Duties of the Ombudsman include:

  • advocacy on behalf of consumers;
  • assisting consumers with health plan selection;
  • facilitating public comment on regulations and laws;
  • educating consumers about the health system and their protections;
  • promoting development of citizen and consumer participation;
  • ensuring consumers have timely access to ombudsman services; and
  • reporting annually to the legislature on their activities.

The Ombudsman program is open to all Vermonters, regardless of health insurance status (e.g. private health insurance, self-funded employer plans, Medicaid, Medicare, uninsured) or income.

There is a close relationship between the complaints staff in the Ombudsman Office and the Division of Health Care Administration in BISHCA. While there are no formal protocols as to how complaints are managed across the two agencies, the staff are in frequent contact. The Ombudsman Office deals with many general inquiries and complaints about health services, including access, quality and billing issues. Compared with BISHCA, the Ombudsman Office will tend to handle calls including:

  • Complaints which are "cut and dry" advocacy issues;
  • Where there is likely to be a violation of the law, the Ombudsman Office may assist consumers in completing the DHCA Complaint Form; and
  • Assistance to consumers in filing external appeals, help with internal appeals and fair hearings processes, all of which may include gathering medical evidence.

In turn, the DHCA handles complaints where there is a violation of the insurance law in order for a formal complaint to be filed. The Ombudsman program and the DHCA do not generally work jointly on individual complaints, although this may occur if there are multiple issues involved in the one complaint (e.g. an advocacy issue and a potential violation of Rule 10, the managed care regulation). DHCA regulators noted that, despite the existence of the Ombudsman program, it was important for their agency to maintain a complaints function as this is "our pulse on the market".

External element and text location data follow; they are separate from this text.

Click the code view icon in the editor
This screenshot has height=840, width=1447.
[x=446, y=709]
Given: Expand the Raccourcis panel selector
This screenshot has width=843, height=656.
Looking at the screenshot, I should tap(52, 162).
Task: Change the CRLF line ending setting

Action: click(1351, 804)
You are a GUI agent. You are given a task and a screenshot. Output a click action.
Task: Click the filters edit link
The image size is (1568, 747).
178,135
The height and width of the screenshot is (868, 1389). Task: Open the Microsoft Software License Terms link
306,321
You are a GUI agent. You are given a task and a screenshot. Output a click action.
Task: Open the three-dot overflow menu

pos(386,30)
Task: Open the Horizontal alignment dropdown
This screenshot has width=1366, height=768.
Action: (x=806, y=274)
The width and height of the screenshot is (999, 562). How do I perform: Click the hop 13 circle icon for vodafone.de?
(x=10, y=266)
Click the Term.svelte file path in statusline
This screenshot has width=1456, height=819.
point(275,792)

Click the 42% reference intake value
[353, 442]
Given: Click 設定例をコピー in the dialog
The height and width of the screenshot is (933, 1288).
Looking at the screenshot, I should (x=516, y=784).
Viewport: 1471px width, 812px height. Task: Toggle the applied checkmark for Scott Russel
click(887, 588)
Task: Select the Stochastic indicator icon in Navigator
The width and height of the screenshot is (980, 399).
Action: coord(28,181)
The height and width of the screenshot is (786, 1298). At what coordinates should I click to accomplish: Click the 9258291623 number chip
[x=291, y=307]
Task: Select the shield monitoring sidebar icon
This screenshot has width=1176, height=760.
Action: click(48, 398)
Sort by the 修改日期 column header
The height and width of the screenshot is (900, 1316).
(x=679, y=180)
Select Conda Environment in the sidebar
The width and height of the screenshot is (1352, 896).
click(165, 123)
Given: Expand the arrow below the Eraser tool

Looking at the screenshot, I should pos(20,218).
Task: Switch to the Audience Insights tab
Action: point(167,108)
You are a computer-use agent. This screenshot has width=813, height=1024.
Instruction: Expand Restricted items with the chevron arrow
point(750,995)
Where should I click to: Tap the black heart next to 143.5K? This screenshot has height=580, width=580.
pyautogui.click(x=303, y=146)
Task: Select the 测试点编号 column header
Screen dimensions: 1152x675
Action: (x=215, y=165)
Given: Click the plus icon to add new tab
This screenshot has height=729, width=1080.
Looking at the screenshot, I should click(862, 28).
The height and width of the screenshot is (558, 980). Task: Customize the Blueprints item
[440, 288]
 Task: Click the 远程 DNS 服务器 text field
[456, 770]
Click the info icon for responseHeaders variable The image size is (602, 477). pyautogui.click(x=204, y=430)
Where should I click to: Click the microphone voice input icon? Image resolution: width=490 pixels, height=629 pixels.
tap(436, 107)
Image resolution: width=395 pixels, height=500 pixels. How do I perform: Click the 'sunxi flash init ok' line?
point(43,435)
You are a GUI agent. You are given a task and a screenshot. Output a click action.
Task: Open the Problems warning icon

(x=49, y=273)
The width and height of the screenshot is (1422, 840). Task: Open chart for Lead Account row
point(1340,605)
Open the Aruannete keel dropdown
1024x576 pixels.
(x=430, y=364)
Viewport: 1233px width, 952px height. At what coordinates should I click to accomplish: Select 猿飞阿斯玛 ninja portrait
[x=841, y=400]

Both offices are cognizant of maintaining consumer confidentiality and will not discuss individual consumer complaints across the two offices unless the consumer has consented. The DHCA complaints form (Attachment 1) contains an authorization for consumers to consent to the information being shared with nominated people, including the Ombudsman. A similar release form is used by the Ombudsman Office. While maintaining confidentiality of consumers, the two offices also share aggregate information for reporting purposes to track patterns of complaints. However the database maintained by the Ombudsman program is not accessible to the DHCA to protect consumer confidentiality.

Apart from the DHCA, the Office of the Health Care Ombudsman would have most frequent contact with:

  1. the Office of Vermont Health Access - this agency administers the Medicaid program in Vermont, including undertaking eligibility for the health care program for people with no other public benefits;
  2. the Department of Aging and Disabilities - this agency handles medical eligibility for the Medicaid waiver program; and
  3. the Department of Social Welfare - this agency determines eligibility for health care programs for people with other public benefits and also administers other public benefits such as food stamps.

It is of interest that even in a small population state such as Vermont, the multiplicity of state agencies involved in administering various health and social programs is such that the Ombudsman Office can play an important role in helping people navigate the system.

The Ombudsman Office does not have much contact with HCFA(now known as CMS) in helping individual Medicare consumers. It is often difficult to locate the right person and get definitive answers from HCFA(now known as CMS) staff. Contact with HCFA(now known as CMS) includes providing input into regulations and other systemic issues.